- _What the exercise asks_
Reproduce, without any change, the span of lines from the opening of the records below to the line containing "Task: Click COPY", inclusive.

Stored items:
# # #

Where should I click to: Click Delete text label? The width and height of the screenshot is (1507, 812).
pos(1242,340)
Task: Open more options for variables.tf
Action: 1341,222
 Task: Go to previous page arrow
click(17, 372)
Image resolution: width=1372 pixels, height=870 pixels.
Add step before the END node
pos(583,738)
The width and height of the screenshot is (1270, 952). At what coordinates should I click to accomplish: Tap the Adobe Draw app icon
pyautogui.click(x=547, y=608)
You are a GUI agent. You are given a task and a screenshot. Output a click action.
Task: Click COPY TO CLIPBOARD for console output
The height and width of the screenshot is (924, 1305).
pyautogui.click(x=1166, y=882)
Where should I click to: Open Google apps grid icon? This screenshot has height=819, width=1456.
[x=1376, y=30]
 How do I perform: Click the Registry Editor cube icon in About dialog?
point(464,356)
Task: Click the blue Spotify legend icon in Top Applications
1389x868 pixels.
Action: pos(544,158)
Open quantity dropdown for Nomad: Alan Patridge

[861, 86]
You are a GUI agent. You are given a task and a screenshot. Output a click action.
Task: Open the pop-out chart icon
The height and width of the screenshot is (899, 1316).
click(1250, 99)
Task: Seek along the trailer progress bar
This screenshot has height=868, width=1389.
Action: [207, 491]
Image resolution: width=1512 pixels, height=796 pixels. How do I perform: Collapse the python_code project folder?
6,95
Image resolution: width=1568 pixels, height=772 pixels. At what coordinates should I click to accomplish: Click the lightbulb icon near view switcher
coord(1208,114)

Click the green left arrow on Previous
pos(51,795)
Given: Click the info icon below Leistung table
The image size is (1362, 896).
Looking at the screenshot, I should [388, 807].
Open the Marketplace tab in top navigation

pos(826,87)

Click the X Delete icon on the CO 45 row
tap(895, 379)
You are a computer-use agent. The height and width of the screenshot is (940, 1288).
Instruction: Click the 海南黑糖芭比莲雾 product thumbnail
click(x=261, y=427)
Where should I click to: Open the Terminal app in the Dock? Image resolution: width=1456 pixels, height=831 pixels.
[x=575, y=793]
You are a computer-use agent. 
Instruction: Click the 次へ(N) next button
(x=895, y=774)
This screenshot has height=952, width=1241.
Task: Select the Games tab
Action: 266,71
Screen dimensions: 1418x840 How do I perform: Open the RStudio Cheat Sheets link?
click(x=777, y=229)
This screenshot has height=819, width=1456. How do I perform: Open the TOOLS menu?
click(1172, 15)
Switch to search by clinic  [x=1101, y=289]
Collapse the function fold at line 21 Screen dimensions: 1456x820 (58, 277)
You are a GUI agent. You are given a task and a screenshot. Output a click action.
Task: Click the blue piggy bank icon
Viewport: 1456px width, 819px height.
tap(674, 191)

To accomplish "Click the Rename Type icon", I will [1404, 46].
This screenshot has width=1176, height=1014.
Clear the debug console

# # #

- _Solution to this exercise_
Where should I click to: Click Delete text label? The width and height of the screenshot is (1507, 812).
pos(1242,340)
Task: Open more options for variables.tf
Action: 1341,222
 Task: Go to previous page arrow
click(17, 372)
Image resolution: width=1372 pixels, height=870 pixels.
Add step before the END node
pos(583,738)
The width and height of the screenshot is (1270, 952). At what coordinates should I click to accomplish: Tap the Adobe Draw app icon
pyautogui.click(x=547, y=608)
You are a GUI agent. You are given a task and a screenshot. Output a click action.
Task: Click COPY TO CLIPBOARD for console output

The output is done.